Y al trabajar sobre la lengua viva, la tarea de Moliner se volvía interminable, como debía ser su diccionario: abierto, en constante cambio, como pueden serlo solamente aquellos que están en la web, que no tienen las limitaciones del papel y en los que participan lxs usuarixs constantemente.

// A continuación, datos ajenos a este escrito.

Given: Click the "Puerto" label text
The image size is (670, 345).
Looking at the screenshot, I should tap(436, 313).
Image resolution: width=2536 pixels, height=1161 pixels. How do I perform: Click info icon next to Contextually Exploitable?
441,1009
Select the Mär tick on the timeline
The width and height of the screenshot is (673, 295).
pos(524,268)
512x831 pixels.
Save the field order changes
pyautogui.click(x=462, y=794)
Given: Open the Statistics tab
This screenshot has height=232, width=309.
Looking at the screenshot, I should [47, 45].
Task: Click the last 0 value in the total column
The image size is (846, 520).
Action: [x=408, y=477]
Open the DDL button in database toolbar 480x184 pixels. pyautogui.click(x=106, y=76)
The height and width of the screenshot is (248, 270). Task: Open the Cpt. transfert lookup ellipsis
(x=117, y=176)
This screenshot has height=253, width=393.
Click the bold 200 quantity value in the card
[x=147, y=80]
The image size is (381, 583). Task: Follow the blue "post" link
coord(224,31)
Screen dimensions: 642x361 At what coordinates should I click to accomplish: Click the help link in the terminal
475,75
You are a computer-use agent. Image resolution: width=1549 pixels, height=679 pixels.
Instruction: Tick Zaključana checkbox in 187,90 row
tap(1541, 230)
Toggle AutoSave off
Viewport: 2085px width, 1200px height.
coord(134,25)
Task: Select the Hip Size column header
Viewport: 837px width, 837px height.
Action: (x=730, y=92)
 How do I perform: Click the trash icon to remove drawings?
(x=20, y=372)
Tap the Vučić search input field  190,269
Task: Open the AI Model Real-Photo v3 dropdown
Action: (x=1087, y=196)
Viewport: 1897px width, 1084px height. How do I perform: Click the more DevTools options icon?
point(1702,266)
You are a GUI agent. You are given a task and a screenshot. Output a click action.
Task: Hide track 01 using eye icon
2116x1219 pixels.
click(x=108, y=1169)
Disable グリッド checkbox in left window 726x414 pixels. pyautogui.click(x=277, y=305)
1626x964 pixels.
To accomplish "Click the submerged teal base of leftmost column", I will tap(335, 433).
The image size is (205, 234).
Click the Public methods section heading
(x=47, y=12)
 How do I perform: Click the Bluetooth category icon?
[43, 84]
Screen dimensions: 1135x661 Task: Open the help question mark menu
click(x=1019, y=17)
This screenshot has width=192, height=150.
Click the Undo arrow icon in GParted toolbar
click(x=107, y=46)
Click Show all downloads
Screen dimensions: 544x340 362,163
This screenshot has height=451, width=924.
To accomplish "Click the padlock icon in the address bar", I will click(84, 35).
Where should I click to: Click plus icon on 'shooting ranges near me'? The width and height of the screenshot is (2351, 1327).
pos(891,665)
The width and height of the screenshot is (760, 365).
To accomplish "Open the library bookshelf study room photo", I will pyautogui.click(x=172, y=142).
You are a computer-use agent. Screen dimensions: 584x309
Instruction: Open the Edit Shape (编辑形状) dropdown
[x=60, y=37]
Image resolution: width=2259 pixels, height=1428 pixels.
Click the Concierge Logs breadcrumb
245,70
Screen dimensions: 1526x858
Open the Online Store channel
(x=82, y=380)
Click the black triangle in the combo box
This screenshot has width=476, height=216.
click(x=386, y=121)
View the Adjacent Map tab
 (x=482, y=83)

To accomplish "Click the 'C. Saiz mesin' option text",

La aparición de enciclopedias y diccionarios libres en la web generó una situación sumamente interesante, tanto para quienes los hacen como para quienes los autorizan. No se tratará ya de Autoridades, como autorxs célebres que sirvieron de apoyo para consagrar el uso de la lengua ni de autoridades que escriben artículos de su especialidad en enciclopedias, sino de un público mixto, en el cual hay simples usuarios inexpertos en el tema, personas que cuentan con saberes y experiencias no académicas, otras que tienen saberes académicos y, seguramente, también algunas dispuestas a estafar la buena fe. Las acciones de este último grupo fueron utilizadas para desautorizar todo saber que circulara por la web, para desautorizar a la web misma. Pero esto, ¿no ocurrió también fuera de la misma? Entre los numerosos ejemplos posibles, me gustaría mencionar algunos que hicieron mucho daño y fueron publicados en papel, rodeados de expertos. Uno de ellos fue el Malleus Maleficarum (El martillo de las brujas, de Sprenger y Kramer) con un falso nihil obstat. Sus autores, monjes dominicos, sabiendo que no conseguirían superar la censura eclesiástica, la falsificaron y publicaron el libro en una ciudad más lejana de su lugar de residencia, artimaña que en el siglo XV resultó suficiente para que fuera publicado y se convirtiera en el manual de tortura y muerte de una cantidad asombrosa de mujeres consideradas “brujas”. No solo era mentira su autorización: también estaba plagado de falsas declaraciones obtenidas bajo tortura. Y no bastaron las protestas de intelectuales y religiosos para frenarlo, porque era funcional a políticas inquisitoriales de la época.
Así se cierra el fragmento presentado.